Industry body Intellect said the cuts would be “tough to meet” without hurting the front line. But a spokesperson added that “now is the time for the ICT industry to make robust business cases” that demonstrate technology “can be used to generate wider savings in the public sector”.
“Intellect will be taking this argument to government and feeding into Spending Review in the autumn,” the spokesperson said. Intellect said smaller suppliers would also welcome the changes to capital gains tax, allowing the first £5 million at the low rate.
Martyn Hart, chairman of the National Outsourcing Association, said the “drastic measures” for reducing the national deficit, including the departmental 25 percent budget cut, “should be warmly received by the private sector”.
The public sector cuts “should deliver positive growth opportunities” for suppliers , he said, because the outsourcing industry “is very well placed to help the government achieve its aims”. He welcomed the cut in corporation tax, albeit “modest”.
Dave Baldwin, managing director at IT services firm Getronics, urged the government to make savings by switching to a hosted desktop environment and cloud services. This would, he said, achieve “much-needed savings through leaner and more flexible services, instead of relying on rigid and costly on-site IT”.

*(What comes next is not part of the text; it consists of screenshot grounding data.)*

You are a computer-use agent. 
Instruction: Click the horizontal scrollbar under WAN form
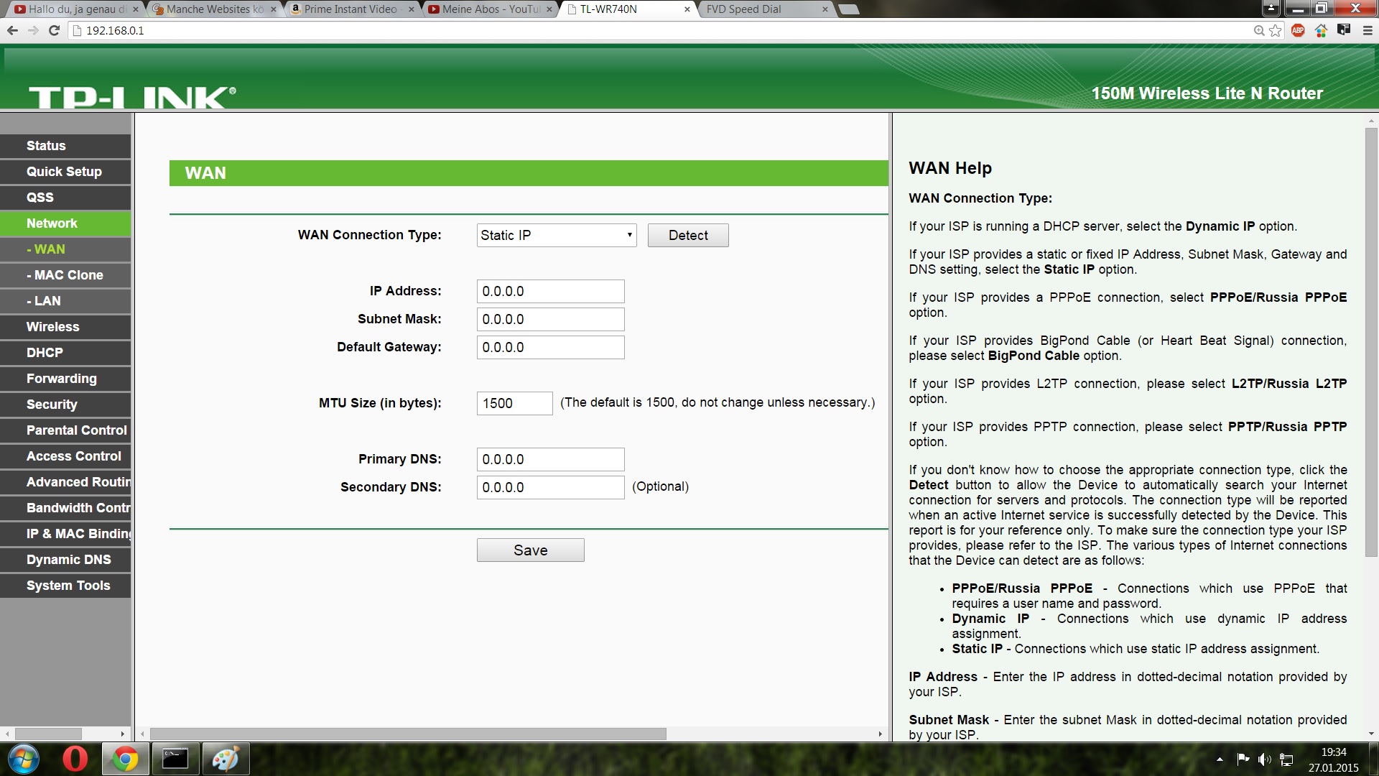pos(408,734)
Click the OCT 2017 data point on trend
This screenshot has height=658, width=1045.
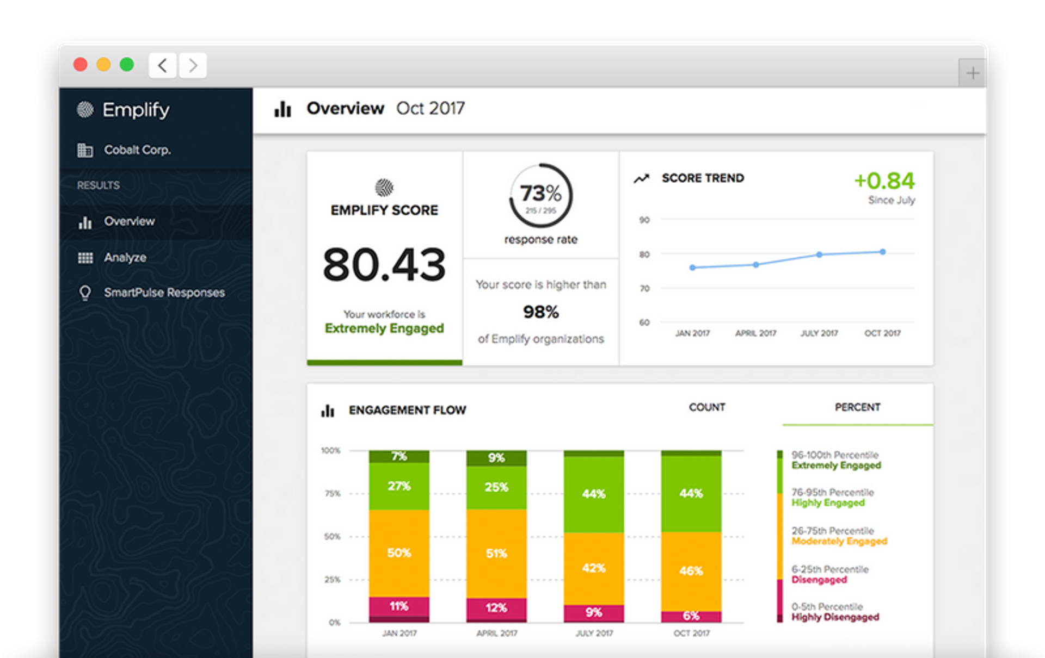pyautogui.click(x=882, y=252)
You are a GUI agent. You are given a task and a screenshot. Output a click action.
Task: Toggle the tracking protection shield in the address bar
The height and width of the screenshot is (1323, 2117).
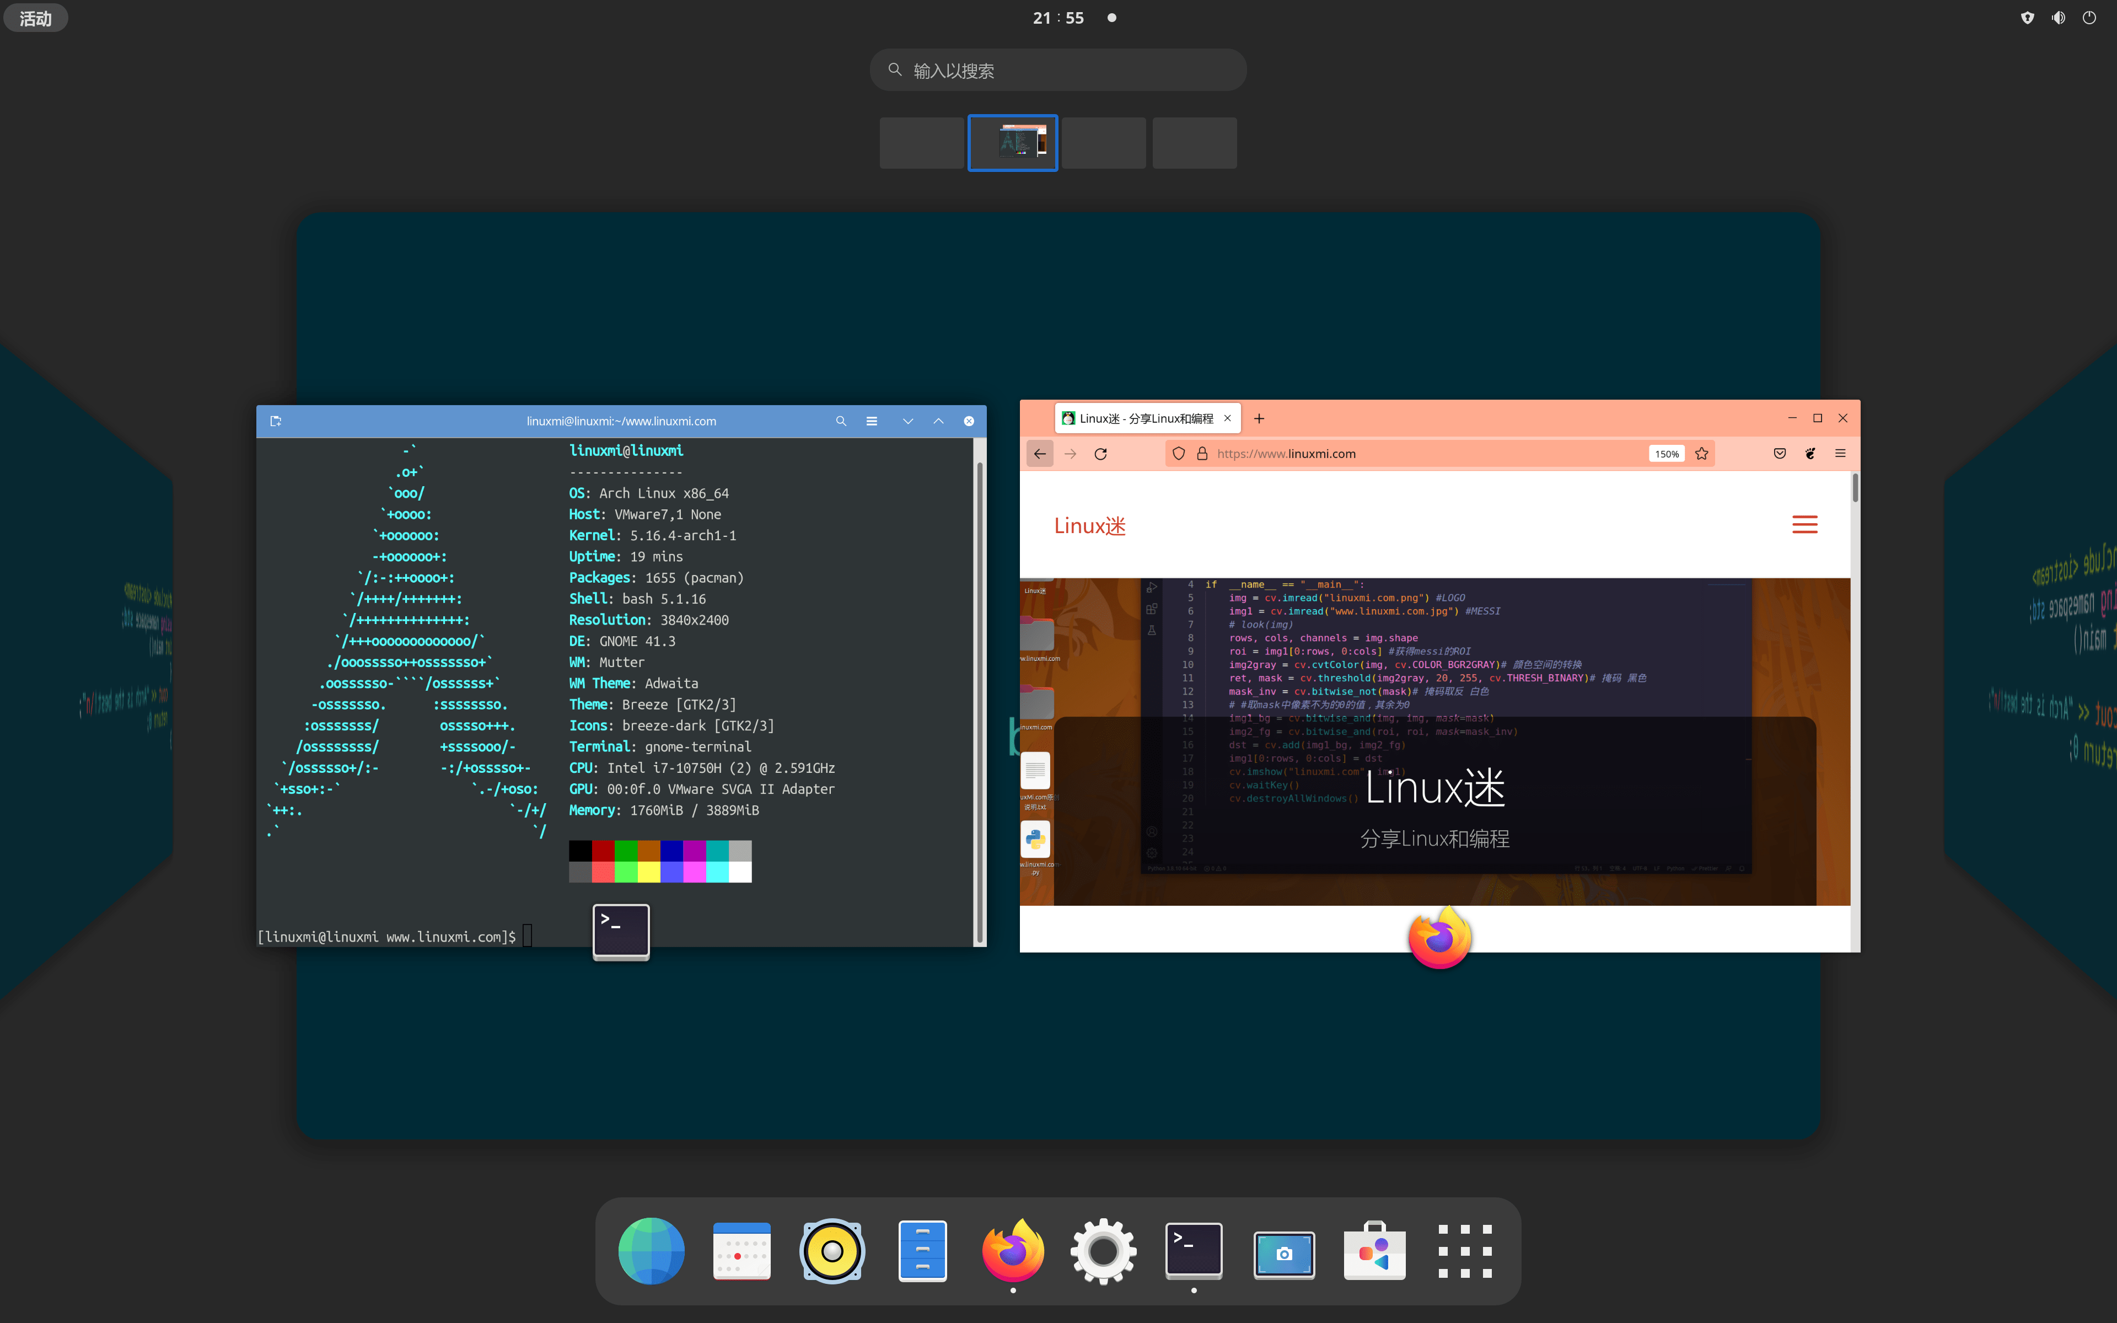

Georgina O’Toole, research director at analyst house TechMarketView said it remained “clear” that cuts to IT spending are “high on the agenda”, even though decisions were delayed until the spending Review in October. With 25 percent cuts to departmental spending, government chief information officer John Suffolk “may not find convincing departments to adopt such changes as hard as before”, she said.
Nevertheless, the government may not stop projects as aggressively as the Conservatives promised before coming to power. O’Toole noted that “practical considerations” had forced a delay on abolishing the ContactPoint database of children, until suitable alternatives are found, as £227 million has already been spent.
The government was “finally getting to grips” with the high cost of contractors, who form part of the 20,000 external staff working for the government, O’Toole said.
Spending cuts had been inevitable and it was important to “restore confidence” in the economy, added Matthew Eatough, chief executive at procurement services firm BuyingTeam. But he encouraged the government to nurture the “entrepreneurial strength that has for so long defined British industry”.
Steps to foster innovation were welcomed by Intellect. “Focusing research and development tax credits on the high tech sector will stimulate the high tech economy and put the UK in a strong position in the global war for talent”, it said. “We believe R&D tax credits are vital to maintaining a strong IT and software sector and to stimulating inward investment.”
The cuts were “concerning” for IT firms, said Andy Burton, chairman of the Cloud Industry Forum, but he added that the CIF is “confident” that cloud computing – defined as the delivery of online IT services on a pay-as-you-use basis – will be a “tremendous enabler” to cut capital costs.
With a large burden on local councils to cut costs, Des Speed, chief executive at government-to-consumer communications firm Lagan Technologies, said that a great deal of the efforts on value for money “will need to be found through better processes and management systems”. He added that “there is a great deal more that can be done”.